*** Begin section ***

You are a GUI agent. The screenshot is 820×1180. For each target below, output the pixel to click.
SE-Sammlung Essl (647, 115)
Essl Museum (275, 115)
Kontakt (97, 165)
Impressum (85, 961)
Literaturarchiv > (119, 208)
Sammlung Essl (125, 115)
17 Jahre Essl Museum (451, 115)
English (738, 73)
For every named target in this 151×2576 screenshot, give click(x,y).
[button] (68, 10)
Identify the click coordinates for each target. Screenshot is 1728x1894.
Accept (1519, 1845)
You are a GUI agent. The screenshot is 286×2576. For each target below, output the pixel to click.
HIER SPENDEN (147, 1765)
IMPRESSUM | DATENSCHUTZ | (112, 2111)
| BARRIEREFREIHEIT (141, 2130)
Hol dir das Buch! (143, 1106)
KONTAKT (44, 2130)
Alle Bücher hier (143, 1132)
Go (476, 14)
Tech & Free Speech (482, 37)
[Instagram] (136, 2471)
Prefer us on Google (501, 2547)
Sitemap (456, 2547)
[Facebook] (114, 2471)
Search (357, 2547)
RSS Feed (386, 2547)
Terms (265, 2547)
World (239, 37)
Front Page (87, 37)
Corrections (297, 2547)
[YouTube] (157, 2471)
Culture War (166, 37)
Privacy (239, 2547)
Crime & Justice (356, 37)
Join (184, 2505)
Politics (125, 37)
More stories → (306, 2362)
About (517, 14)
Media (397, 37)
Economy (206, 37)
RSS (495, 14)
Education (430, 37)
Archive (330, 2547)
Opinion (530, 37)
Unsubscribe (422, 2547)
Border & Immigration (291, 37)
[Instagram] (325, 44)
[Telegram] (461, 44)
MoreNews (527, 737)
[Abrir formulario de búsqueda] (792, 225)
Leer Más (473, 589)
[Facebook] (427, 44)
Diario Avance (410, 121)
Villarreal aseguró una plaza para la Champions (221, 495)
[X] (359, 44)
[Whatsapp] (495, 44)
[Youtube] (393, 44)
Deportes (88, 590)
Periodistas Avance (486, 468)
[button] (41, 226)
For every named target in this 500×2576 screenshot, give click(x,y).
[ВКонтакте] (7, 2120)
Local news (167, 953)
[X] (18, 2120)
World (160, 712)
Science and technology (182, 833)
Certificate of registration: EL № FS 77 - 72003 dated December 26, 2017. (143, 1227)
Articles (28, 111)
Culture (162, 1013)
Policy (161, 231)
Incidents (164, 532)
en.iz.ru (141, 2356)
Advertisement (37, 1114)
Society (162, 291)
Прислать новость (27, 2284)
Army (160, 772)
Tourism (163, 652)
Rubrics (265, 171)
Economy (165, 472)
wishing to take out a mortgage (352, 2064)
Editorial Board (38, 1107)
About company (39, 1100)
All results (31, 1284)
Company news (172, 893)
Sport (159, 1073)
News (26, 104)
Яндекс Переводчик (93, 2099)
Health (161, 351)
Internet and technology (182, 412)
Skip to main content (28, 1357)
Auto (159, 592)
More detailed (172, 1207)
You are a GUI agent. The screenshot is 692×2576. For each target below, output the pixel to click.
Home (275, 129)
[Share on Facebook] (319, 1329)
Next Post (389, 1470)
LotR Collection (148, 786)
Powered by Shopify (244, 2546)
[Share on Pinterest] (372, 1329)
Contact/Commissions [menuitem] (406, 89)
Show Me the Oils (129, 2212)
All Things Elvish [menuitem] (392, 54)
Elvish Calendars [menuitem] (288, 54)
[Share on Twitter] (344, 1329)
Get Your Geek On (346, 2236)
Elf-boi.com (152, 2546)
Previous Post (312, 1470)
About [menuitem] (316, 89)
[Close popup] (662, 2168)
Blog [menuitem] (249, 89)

*** End section ***

[Exercise aim] Starting at the first line of the records above, please copy each line exactly until you reach the line containing "[Instagram] (136, 2471)". Include that line and stop there.

[Exercise result]
You are a GUI agent. The screenshot is 820×1180. For each target below, output the pixel to click.
SE-Sammlung Essl (647, 115)
Essl Museum (275, 115)
Kontakt (97, 165)
Impressum (85, 961)
Literaturarchiv > (119, 208)
Sammlung Essl (125, 115)
17 Jahre Essl Museum (451, 115)
English (738, 73)
For every named target in this 151×2576 screenshot, give click(x,y).
[button] (68, 10)
Identify the click coordinates for each target. Screenshot is 1728x1894.
Accept (1519, 1845)
You are a GUI agent. The screenshot is 286×2576. For each target below, output the pixel to click.
HIER SPENDEN (147, 1765)
IMPRESSUM | DATENSCHUTZ | (112, 2111)
| BARRIEREFREIHEIT (141, 2130)
Hol dir das Buch! (143, 1106)
KONTAKT (44, 2130)
Alle Bücher hier (143, 1132)
Go (476, 14)
Tech & Free Speech (482, 37)
[Instagram] (136, 2471)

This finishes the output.